L’agopuntura è una pratica terapeutica millenaria, tra le più antiche del mondo: nasce nell’ambito della medicina tradizionale cinese e si basa sull’idea che nel corpo umano scorra un’energia vitale, chiamata Shi, che circola lungo percorsi specifici, chiamati meridiani. Quando il flusso di questa energia è ostacolato o carente possono comparire dolore, disturbi funzionali o uno stato generale di squilibrio. Il trattamento consiste nell’inserimento di sottilissimi aghi sterili e monouso in punti precisi del corpo, selezionati in base ai sintomi e alla valutazione energetica della persona: l’infissione dell’ago stimola terminazioni nervose, tessuti e sistemi regolatori profondi, favorendo una risposta che può essere antinfiammatoria, antidolorifica, antifatica, antistress; si parla di un’azione riequilibrante.
“Parlare di agopuntura è utile, perché spesso se ne ha una visione non completamente esatta: è arrivata in Occidente a più riprese, ma la svolta vera e propria è arrivata nel 1997 quando, durante un convegno internazionale sul tema, si è affermato che l’agopuntura è certamente efficace nella nausea e nel vomito, dopo un’operazione e dopo la chemioterapia”, ha dichiarato Roberto Gatto, presidente della Società italiana di agopuntura e dell’Associazione farmacoterapia cinese, intervistato da Marco Klinger per Medicina Top, format tv dell’agenzia di stampa Italpress.
Gatto racconta poi a cosa va incontro chi si sottopone per la prima volta a una seduta di agopuntura: “Ci si aspetta in primis ascolto da parte del medico: una seduta chiaramente non basta, in Occidente il ciclo completo va dalle sei alle otto mentre in Cina si tende a praticare un numero superiore; in generale dalla terza o quarta seduta i risultati iniziano a vedersi.
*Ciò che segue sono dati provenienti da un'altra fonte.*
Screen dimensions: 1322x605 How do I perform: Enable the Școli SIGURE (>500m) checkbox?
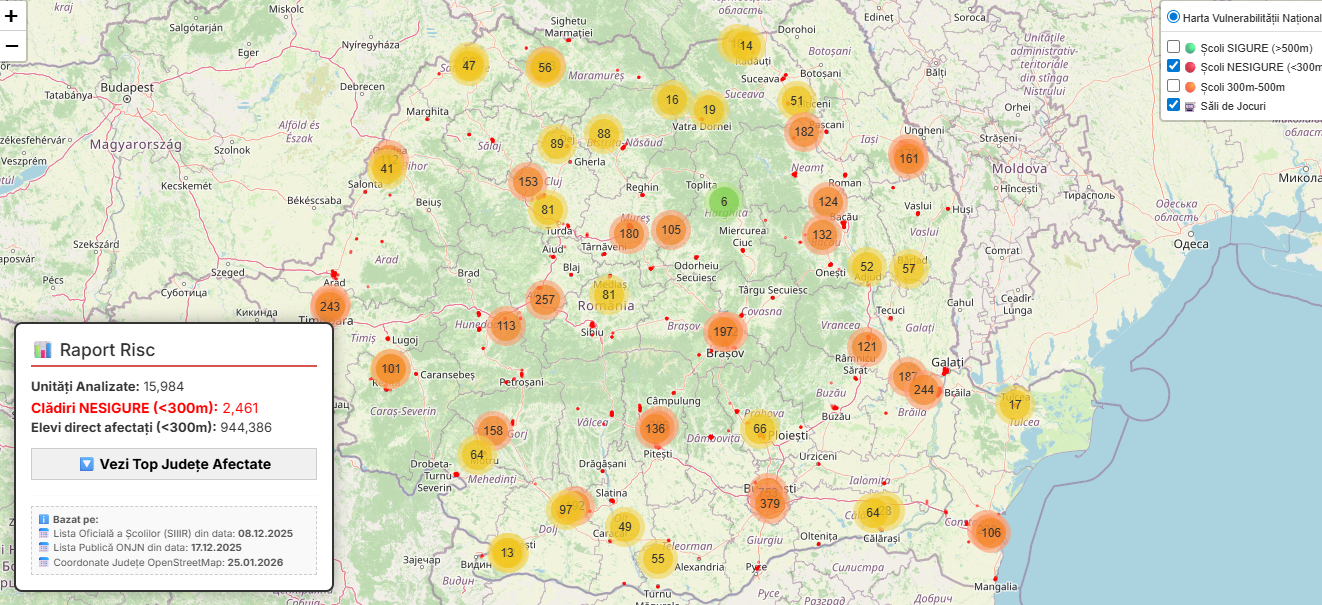(x=1174, y=46)
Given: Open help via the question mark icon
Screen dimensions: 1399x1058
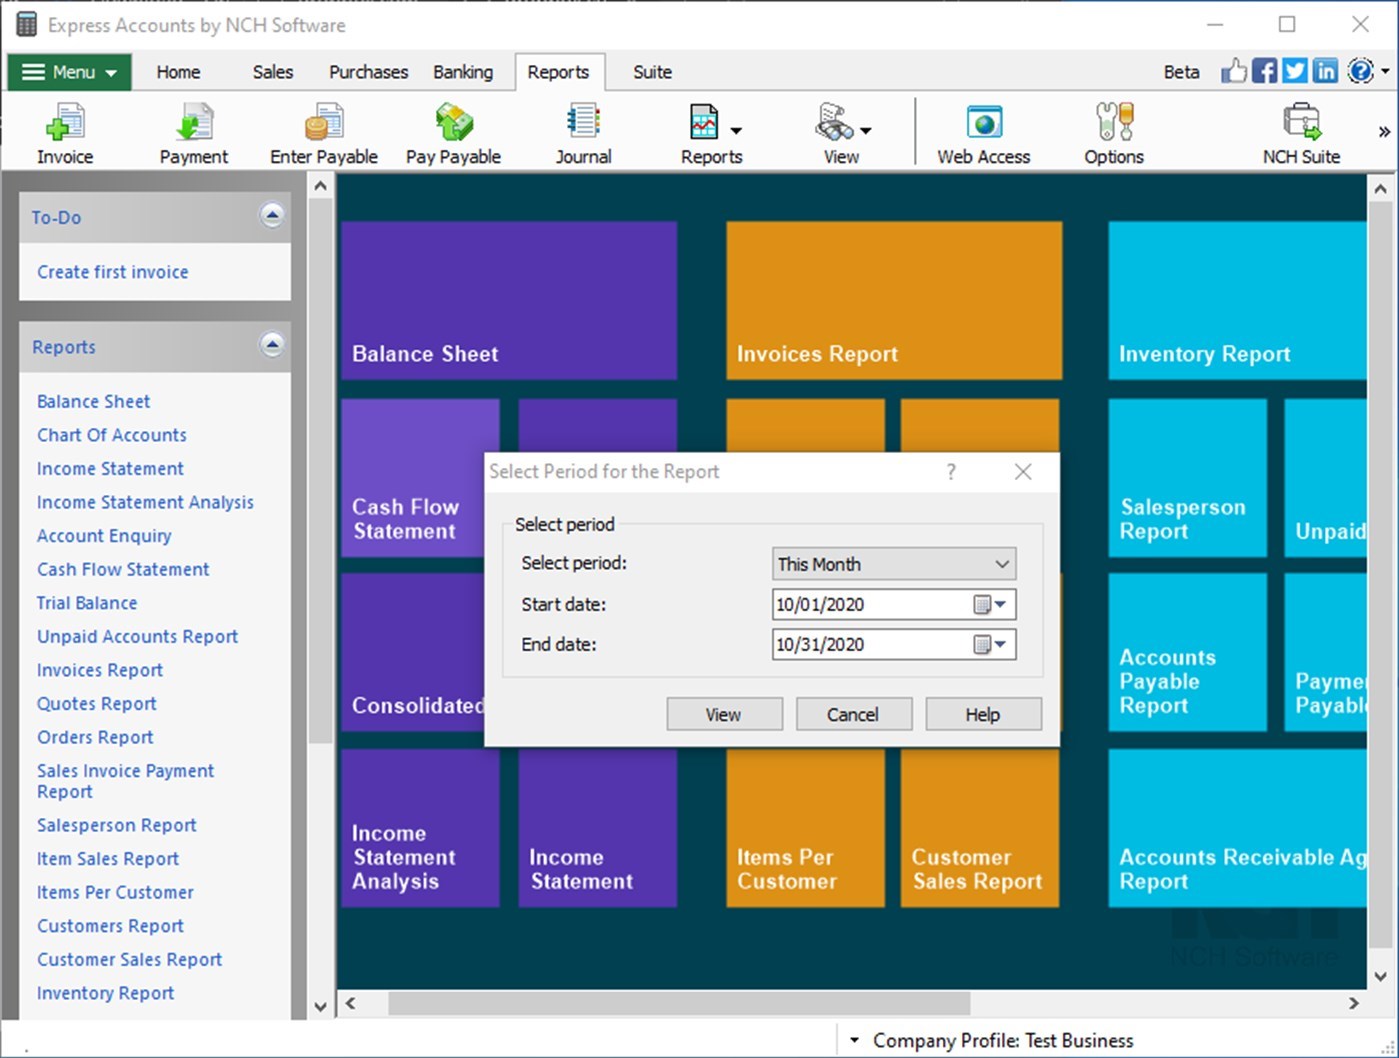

Uno degli aspetti più interessanti di questa medicina di carattere preventivo è che spinge il paziente a vivere in sintonia con l’ambiente, sia fisico che sociale”.
Il presidente della Società italiana di agopuntura conclude soffermandosi sui doveri dei medici che la praticano: “Bisogna aver frequentato un corso accreditato ed essersi formati in agopuntura, secondo un accordo della Conferenza Stato-Regioni che richiede un minimo di tre anni con 500 ore teorico-pratiche; da lì si entra a far parte dei registri dei medici agopuntori depositati presso gli Ordini dei medici regionali. Oggi in Italia ci sono circa 5mila iscritti”.